---- Supplied material

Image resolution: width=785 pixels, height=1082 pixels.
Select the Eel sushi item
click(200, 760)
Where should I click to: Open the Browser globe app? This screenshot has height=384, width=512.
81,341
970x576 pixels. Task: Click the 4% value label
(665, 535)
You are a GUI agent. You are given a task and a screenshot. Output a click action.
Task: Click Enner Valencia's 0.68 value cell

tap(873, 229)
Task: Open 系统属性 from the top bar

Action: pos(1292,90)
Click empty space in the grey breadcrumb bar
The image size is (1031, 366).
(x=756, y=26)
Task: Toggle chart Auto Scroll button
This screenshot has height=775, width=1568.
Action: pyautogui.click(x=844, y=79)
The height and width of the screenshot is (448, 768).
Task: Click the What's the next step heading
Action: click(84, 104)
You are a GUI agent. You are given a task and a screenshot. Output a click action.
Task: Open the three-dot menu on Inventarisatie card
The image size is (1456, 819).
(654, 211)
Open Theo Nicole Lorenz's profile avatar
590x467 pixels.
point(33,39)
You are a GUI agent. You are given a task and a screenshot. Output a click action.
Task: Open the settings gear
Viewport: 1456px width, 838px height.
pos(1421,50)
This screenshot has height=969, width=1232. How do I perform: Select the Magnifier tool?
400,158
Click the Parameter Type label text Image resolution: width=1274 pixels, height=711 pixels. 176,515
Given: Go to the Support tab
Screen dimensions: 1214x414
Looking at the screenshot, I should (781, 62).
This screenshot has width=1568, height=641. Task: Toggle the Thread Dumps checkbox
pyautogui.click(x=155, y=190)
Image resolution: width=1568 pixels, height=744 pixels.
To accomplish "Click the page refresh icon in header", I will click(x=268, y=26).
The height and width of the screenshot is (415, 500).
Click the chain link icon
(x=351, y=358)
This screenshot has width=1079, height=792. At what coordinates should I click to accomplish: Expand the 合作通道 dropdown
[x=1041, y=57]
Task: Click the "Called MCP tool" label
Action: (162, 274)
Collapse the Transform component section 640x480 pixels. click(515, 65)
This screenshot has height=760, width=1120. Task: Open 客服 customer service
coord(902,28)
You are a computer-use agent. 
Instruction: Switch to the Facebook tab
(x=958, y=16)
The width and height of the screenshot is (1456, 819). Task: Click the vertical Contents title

--------

**Exercise directions**
Output the listing above verbatim, line for line.

**Answer**
Image resolution: width=785 pixels, height=1082 pixels.
Select the Eel sushi item
click(200, 760)
Where should I click to: Open the Browser globe app? This screenshot has height=384, width=512.
81,341
970x576 pixels. Task: Click the 4% value label
(665, 535)
You are a GUI agent. You are given a task and a screenshot. Output a click action.
Task: Click Enner Valencia's 0.68 value cell

tap(873, 229)
Task: Open 系统属性 from the top bar

Action: pos(1292,90)
Click empty space in the grey breadcrumb bar
The image size is (1031, 366).
(x=756, y=26)
Task: Toggle chart Auto Scroll button
This screenshot has height=775, width=1568.
Action: pyautogui.click(x=844, y=79)
The height and width of the screenshot is (448, 768).
Task: Click the What's the next step heading
Action: click(84, 104)
You are a GUI agent. You are given a task and a screenshot. Output a click action.
Task: Open the three-dot menu on Inventarisatie card
The image size is (1456, 819).
(654, 211)
Open Theo Nicole Lorenz's profile avatar
590x467 pixels.
point(33,39)
You are a GUI agent. You are given a task and a screenshot. Output a click action.
Task: Open the settings gear
Viewport: 1456px width, 838px height.
pos(1421,50)
This screenshot has height=969, width=1232. How do I perform: Select the Magnifier tool?
400,158
Click the Parameter Type label text Image resolution: width=1274 pixels, height=711 pixels. 176,515
Given: Go to the Support tab
Screen dimensions: 1214x414
Looking at the screenshot, I should (781, 62).
This screenshot has width=1568, height=641. Task: Toggle the Thread Dumps checkbox
pyautogui.click(x=155, y=190)
Image resolution: width=1568 pixels, height=744 pixels.
To accomplish "Click the page refresh icon in header", I will click(x=268, y=26).
The height and width of the screenshot is (415, 500).
Click the chain link icon
(x=351, y=358)
This screenshot has width=1079, height=792. At what coordinates should I click to accomplish: Expand the 合作通道 dropdown
[x=1041, y=57]
Task: Click the "Called MCP tool" label
Action: (162, 274)
Collapse the Transform component section 640x480 pixels. click(515, 65)
This screenshot has height=760, width=1120. Task: Open 客服 customer service
coord(902,28)
You are a computer-use agent. 
Instruction: Switch to the Facebook tab
(x=958, y=16)
The width and height of the screenshot is (1456, 819). Task: Click the vertical Contents title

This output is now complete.